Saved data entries

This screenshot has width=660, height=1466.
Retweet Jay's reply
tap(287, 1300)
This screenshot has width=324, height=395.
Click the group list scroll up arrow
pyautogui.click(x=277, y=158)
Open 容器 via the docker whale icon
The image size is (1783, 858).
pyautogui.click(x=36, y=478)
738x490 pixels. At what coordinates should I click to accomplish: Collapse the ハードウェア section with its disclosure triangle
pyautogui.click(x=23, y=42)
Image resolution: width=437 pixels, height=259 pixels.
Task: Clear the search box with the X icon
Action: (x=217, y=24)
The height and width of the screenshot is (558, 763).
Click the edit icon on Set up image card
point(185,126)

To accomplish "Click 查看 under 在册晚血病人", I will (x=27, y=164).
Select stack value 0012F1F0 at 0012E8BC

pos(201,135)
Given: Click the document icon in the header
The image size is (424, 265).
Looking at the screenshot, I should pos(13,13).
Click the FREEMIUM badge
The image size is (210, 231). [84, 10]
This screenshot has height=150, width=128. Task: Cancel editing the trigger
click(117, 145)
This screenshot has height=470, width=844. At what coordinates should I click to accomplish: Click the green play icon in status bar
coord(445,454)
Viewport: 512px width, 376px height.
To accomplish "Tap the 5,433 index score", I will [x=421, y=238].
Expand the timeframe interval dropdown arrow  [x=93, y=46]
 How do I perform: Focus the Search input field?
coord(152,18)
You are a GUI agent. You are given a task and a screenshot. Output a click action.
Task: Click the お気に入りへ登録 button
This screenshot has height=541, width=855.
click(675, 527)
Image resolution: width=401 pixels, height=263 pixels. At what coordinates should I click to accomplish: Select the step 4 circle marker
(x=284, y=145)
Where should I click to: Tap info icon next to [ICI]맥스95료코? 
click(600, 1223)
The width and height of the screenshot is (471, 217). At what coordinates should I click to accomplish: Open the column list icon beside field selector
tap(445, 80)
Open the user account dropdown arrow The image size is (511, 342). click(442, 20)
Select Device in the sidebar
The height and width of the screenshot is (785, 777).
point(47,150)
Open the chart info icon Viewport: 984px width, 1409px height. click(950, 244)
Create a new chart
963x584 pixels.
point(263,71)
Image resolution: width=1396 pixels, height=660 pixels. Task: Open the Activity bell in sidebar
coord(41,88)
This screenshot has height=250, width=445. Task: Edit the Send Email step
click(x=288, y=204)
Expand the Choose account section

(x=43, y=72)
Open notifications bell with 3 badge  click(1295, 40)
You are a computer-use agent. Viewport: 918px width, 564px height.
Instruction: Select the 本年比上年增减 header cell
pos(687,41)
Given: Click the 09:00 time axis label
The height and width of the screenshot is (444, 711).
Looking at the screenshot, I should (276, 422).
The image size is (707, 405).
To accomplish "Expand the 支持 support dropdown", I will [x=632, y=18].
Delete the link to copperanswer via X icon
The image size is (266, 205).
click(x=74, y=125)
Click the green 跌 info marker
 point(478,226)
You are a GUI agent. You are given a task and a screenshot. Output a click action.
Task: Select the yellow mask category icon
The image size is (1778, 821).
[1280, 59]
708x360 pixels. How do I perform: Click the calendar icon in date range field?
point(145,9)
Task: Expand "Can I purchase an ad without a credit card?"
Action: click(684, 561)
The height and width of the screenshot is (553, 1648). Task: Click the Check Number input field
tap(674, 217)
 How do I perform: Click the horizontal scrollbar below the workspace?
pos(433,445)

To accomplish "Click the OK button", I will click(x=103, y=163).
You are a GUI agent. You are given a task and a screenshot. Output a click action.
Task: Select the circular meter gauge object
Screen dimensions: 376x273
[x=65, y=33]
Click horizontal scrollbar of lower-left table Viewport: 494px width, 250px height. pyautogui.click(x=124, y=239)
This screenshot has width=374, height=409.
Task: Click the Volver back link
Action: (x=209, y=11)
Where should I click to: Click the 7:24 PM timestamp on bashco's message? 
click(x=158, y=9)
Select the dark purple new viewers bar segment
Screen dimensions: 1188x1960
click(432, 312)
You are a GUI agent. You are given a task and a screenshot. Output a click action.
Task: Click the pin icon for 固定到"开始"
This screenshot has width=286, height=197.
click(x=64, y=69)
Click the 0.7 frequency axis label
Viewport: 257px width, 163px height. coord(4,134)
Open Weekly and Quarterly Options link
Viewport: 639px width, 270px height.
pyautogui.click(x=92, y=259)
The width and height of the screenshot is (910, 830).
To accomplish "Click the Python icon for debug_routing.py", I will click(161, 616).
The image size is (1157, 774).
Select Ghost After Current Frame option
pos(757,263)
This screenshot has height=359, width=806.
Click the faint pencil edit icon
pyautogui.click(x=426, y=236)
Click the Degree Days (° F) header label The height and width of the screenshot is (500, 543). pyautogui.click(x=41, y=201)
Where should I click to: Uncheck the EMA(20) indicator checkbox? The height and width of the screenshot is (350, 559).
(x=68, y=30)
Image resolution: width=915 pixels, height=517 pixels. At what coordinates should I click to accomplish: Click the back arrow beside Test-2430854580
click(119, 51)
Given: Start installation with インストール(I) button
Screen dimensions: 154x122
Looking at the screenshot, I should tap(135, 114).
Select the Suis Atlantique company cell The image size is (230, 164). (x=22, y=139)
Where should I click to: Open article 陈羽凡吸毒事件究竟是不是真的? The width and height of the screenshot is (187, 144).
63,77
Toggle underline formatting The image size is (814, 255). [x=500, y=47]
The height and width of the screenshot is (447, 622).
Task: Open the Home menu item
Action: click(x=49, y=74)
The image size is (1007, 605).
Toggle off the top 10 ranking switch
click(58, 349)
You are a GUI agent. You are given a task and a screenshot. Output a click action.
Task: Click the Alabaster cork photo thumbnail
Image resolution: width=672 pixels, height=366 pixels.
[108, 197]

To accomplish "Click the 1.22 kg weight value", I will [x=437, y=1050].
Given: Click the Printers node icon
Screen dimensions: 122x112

→ What to work on: Every entry, from first to last, should be written out exactly.

→ Written answer:
This screenshot has width=660, height=1466.
Retweet Jay's reply
tap(287, 1300)
This screenshot has width=324, height=395.
Click the group list scroll up arrow
pyautogui.click(x=277, y=158)
Open 容器 via the docker whale icon
The image size is (1783, 858).
pyautogui.click(x=36, y=478)
738x490 pixels. At what coordinates should I click to accomplish: Collapse the ハードウェア section with its disclosure triangle
pyautogui.click(x=23, y=42)
Image resolution: width=437 pixels, height=259 pixels.
Task: Clear the search box with the X icon
Action: (x=217, y=24)
The height and width of the screenshot is (558, 763).
Click the edit icon on Set up image card
point(185,126)

To accomplish "Click 查看 under 在册晚血病人", I will (x=27, y=164).
Select stack value 0012F1F0 at 0012E8BC

pos(201,135)
Given: Click the document icon in the header
The image size is (424, 265).
Looking at the screenshot, I should pos(13,13).
Click the FREEMIUM badge
The image size is (210, 231). [84, 10]
This screenshot has height=150, width=128. Task: Cancel editing the trigger
click(117, 145)
This screenshot has height=470, width=844. At what coordinates should I click to accomplish: Click the green play icon in status bar
coord(445,454)
Viewport: 512px width, 376px height.
To accomplish "Tap the 5,433 index score", I will [x=421, y=238].
Expand the timeframe interval dropdown arrow  [x=93, y=46]
 How do I perform: Focus the Search input field?
coord(152,18)
You are a GUI agent. You are given a task and a screenshot. Output a click action.
Task: Click the お気に入りへ登録 button
This screenshot has height=541, width=855.
click(675, 527)
Image resolution: width=401 pixels, height=263 pixels. At what coordinates should I click to accomplish: Select the step 4 circle marker
(x=284, y=145)
Where should I click to: Tap info icon next to [ICI]맥스95료코? 
click(600, 1223)
The width and height of the screenshot is (471, 217). At what coordinates should I click to accomplish: Open the column list icon beside field selector
tap(445, 80)
Open the user account dropdown arrow The image size is (511, 342). click(442, 20)
Select Device in the sidebar
The height and width of the screenshot is (785, 777).
point(47,150)
Open the chart info icon Viewport: 984px width, 1409px height. click(950, 244)
Create a new chart
963x584 pixels.
point(263,71)
Image resolution: width=1396 pixels, height=660 pixels. Task: Open the Activity bell in sidebar
coord(41,88)
This screenshot has height=250, width=445. Task: Edit the Send Email step
click(x=288, y=204)
Expand the Choose account section

(x=43, y=72)
Open notifications bell with 3 badge  click(1295, 40)
You are a computer-use agent. Viewport: 918px width, 564px height.
Instruction: Select the 本年比上年增减 header cell
pos(687,41)
Given: Click the 09:00 time axis label
The height and width of the screenshot is (444, 711).
Looking at the screenshot, I should (276, 422).
The image size is (707, 405).
To accomplish "Expand the 支持 support dropdown", I will [x=632, y=18].
Delete the link to copperanswer via X icon
The image size is (266, 205).
click(x=74, y=125)
Click the green 跌 info marker
 point(478,226)
You are a GUI agent. You are given a task and a screenshot. Output a click action.
Task: Select the yellow mask category icon
The image size is (1778, 821).
[1280, 59]
708x360 pixels. How do I perform: Click the calendar icon in date range field?
point(145,9)
Task: Expand "Can I purchase an ad without a credit card?"
Action: click(684, 561)
The height and width of the screenshot is (553, 1648). Task: Click the Check Number input field
tap(674, 217)
 How do I perform: Click the horizontal scrollbar below the workspace?
pos(433,445)

To accomplish "Click the OK button", I will click(x=103, y=163).
You are a GUI agent. You are given a task and a screenshot. Output a click action.
Task: Select the circular meter gauge object
Screen dimensions: 376x273
[x=65, y=33]
Click horizontal scrollbar of lower-left table Viewport: 494px width, 250px height. pyautogui.click(x=124, y=239)
This screenshot has width=374, height=409.
Task: Click the Volver back link
Action: (x=209, y=11)
Where should I click to: Click the 7:24 PM timestamp on bashco's message? 
click(x=158, y=9)
Select the dark purple new viewers bar segment
Screen dimensions: 1188x1960
click(432, 312)
You are a GUI agent. You are given a task and a screenshot. Output a click action.
Task: Click the pin icon for 固定到"开始"
This screenshot has width=286, height=197.
click(x=64, y=69)
Click the 0.7 frequency axis label
Viewport: 257px width, 163px height. coord(4,134)
Open Weekly and Quarterly Options link
Viewport: 639px width, 270px height.
pyautogui.click(x=92, y=259)
The width and height of the screenshot is (910, 830).
To accomplish "Click the Python icon for debug_routing.py", I will click(161, 616).
The image size is (1157, 774).
Select Ghost After Current Frame option
pos(757,263)
This screenshot has height=359, width=806.
Click the faint pencil edit icon
pyautogui.click(x=426, y=236)
Click the Degree Days (° F) header label The height and width of the screenshot is (500, 543). pyautogui.click(x=41, y=201)
Where should I click to: Uncheck the EMA(20) indicator checkbox? The height and width of the screenshot is (350, 559).
(x=68, y=30)
Image resolution: width=915 pixels, height=517 pixels. At what coordinates should I click to accomplish: Click the back arrow beside Test-2430854580
click(119, 51)
Given: Start installation with インストール(I) button
Screen dimensions: 154x122
Looking at the screenshot, I should tap(135, 114).
Select the Suis Atlantique company cell The image size is (230, 164). (x=22, y=139)
Where should I click to: Open article 陈羽凡吸毒事件究竟是不是真的? The width and height of the screenshot is (187, 144).
63,77
Toggle underline formatting The image size is (814, 255). [x=500, y=47]
The height and width of the screenshot is (447, 622).
Task: Open the Home menu item
Action: click(x=49, y=74)
The image size is (1007, 605).
Toggle off the top 10 ranking switch
click(58, 349)
You are a GUI agent. You are given a task and a screenshot. Output a click action.
Task: Click the Alabaster cork photo thumbnail
Image resolution: width=672 pixels, height=366 pixels.
[108, 197]

To accomplish "Click the 1.22 kg weight value", I will [x=437, y=1050].
Given: Click the Printers node icon
Screen dimensions: 122x112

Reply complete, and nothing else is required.